I am new in this stuff, and for that reason I will need your help..
I am trying to parse the Wikipedia Dump, and my first step is to map each rule defined by them into ANTLR, unfortunally I got my first barrier:
line 1:8 extraneous input ''''' expecting '\'\''
I am not understanding what is going on, please lend me your help.
My code:
grammar Test;
options {
language = Java;
}
parse
: term+ EOF
;
term
: IDENT
| '[[' term ']]'
| '\'\'' term '\'\''
| '\'\'\'' term '\'\'\''
;
IDENT
: ('a'..'z' | 'A'..'Z' | '0'..'9' | '=' | '#' | '"' | ' ')*
;
Input
'''''Hello World'''''
A lexer rule must always match at least 1 character. Your rule:
IDENT : ('a'..'z' | 'A'..'Z' | '0'..'9' | '=' | '#' | '"' | ' ')*;
matches an empty string (of which there are an infinite amount of). Change the *
to a +
:
IDENT : ('a'..'z' | 'A'..'Z' | '0'..'9' | '=' | '#' | '"' | ' ')+;
EDIT
Input '''''Hello World'''''
Although you put literal tokens inside parser rules ('\'\'\''
, '\'\''
, etc.), you must understand that they are not created at the behest of the parser.

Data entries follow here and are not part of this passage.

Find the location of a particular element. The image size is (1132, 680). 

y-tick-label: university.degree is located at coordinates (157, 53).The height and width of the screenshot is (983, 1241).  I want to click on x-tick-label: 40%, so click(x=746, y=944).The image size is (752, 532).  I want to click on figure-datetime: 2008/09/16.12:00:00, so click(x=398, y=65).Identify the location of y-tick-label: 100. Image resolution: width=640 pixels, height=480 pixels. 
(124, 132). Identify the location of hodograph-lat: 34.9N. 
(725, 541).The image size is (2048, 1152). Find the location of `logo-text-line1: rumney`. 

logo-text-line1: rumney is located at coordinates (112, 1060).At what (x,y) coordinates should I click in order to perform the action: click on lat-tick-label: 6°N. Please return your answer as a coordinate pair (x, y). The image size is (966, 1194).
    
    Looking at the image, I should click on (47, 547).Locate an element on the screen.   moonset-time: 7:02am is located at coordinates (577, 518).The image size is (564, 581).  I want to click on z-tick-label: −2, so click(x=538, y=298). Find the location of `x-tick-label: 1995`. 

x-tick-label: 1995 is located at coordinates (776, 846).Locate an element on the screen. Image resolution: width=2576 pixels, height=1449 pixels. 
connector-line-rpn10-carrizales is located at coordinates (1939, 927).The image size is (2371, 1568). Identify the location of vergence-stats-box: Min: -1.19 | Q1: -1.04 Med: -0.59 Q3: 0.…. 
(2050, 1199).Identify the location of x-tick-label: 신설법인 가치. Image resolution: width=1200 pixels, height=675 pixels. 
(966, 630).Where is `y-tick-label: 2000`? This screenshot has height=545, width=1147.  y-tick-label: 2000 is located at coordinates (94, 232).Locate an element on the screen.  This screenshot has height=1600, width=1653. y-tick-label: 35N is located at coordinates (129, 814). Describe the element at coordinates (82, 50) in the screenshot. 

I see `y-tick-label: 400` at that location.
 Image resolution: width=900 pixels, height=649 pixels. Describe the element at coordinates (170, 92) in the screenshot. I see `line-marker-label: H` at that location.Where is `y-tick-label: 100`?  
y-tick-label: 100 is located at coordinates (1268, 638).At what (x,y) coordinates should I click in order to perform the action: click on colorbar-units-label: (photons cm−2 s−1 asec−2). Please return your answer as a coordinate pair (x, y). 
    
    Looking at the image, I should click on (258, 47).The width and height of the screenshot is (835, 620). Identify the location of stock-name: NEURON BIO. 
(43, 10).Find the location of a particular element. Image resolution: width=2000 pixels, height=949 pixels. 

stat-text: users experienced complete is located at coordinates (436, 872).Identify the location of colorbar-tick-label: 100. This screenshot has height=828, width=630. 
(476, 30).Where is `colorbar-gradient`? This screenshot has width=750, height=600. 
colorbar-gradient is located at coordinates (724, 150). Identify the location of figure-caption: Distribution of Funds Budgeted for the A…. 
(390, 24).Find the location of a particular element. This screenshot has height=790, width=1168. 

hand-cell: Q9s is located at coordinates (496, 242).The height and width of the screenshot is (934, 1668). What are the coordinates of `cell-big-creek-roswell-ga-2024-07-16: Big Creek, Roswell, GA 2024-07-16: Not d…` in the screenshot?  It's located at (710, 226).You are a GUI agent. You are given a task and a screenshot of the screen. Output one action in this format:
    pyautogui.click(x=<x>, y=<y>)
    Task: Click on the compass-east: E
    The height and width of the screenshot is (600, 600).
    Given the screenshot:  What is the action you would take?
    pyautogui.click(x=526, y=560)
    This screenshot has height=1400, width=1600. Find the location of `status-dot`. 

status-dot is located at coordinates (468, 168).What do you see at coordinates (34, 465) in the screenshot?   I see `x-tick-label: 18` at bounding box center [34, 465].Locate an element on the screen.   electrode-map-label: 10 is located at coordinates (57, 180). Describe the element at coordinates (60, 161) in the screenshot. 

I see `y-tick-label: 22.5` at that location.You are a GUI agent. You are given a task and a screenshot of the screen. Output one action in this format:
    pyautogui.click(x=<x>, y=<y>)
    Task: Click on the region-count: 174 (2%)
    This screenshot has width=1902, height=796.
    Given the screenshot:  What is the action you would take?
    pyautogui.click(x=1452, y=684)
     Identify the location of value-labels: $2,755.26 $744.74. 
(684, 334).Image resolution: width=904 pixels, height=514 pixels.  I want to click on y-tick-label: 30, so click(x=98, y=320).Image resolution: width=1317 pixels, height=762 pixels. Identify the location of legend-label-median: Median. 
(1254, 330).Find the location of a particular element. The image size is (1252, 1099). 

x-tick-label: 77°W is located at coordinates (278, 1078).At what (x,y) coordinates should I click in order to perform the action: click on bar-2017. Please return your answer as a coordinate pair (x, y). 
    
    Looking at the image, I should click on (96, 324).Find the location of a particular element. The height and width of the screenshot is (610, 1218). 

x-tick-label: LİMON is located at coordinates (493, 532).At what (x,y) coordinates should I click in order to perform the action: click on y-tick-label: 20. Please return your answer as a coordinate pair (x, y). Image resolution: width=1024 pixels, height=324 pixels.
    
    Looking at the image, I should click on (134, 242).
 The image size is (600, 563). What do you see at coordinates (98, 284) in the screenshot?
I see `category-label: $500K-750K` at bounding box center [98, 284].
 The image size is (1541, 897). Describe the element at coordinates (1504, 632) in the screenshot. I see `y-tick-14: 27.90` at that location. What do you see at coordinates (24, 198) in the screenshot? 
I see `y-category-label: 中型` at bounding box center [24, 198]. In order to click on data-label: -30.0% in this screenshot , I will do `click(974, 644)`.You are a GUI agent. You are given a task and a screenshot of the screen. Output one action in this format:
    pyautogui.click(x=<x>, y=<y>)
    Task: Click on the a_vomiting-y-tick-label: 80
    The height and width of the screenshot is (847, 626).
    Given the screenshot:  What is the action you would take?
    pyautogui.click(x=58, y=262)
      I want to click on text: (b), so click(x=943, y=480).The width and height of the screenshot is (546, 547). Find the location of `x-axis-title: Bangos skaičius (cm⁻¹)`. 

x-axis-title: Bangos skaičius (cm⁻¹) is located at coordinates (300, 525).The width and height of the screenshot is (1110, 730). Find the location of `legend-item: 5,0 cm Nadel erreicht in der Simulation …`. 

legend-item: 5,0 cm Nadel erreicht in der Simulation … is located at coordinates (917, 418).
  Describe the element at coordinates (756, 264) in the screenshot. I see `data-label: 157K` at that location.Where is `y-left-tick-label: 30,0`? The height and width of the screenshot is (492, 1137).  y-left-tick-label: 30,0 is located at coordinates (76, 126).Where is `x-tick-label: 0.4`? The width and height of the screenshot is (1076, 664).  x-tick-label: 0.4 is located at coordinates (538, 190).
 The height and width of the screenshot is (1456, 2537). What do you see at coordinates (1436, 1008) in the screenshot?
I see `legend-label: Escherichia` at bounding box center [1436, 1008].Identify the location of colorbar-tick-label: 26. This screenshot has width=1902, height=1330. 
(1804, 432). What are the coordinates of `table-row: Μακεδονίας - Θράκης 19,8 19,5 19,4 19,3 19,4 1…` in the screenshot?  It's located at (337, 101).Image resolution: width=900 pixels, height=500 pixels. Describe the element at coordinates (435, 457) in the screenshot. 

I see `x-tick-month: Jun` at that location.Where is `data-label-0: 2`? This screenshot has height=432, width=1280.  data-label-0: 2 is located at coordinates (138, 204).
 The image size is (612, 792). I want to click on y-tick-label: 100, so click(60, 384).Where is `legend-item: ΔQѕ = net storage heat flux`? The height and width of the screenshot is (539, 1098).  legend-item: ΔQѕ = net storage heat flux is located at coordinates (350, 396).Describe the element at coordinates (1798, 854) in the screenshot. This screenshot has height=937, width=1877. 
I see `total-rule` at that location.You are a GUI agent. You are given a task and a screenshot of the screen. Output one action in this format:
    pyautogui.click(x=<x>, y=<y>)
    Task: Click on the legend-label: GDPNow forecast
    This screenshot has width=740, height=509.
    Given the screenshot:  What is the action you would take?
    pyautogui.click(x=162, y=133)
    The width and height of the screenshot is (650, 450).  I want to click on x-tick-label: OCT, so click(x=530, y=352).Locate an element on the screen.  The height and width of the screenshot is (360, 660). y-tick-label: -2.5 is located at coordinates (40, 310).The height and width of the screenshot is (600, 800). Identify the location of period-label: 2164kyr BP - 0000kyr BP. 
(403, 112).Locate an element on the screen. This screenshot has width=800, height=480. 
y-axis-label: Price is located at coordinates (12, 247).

The lexer follows strict rules to create tokens:
- it tries to match as much as possible
- if 2 different lexer rules match the same amount of characters, the one defined first will get precedence
Let's give your literal tokens a name:
BRACKET_OPEN : '[[';
BRACKET_CLOSE : ']]';
Q3 : '\'\'\'';
Q2 : '\'\'';
IDENT : ('a'..'z' | 'A'..'Z' | '0'..'9' | '=' | '#' | '"' | ' ')+;
Now, because of rule #1 (match as much as possible), the input '''''Hello World'''''
will be tokenized as follows:
Q3
Q2
IDENT
Q3
(yes, a Q3
!)
Q2
But your parser rule term
will only accept Q3 Q2 IDENT Q2 Q3
, so it is correct that your input fails to parse properly.
Also, I recommend you not use the interpreter: it's rather buggy. The debugger works like a charm though!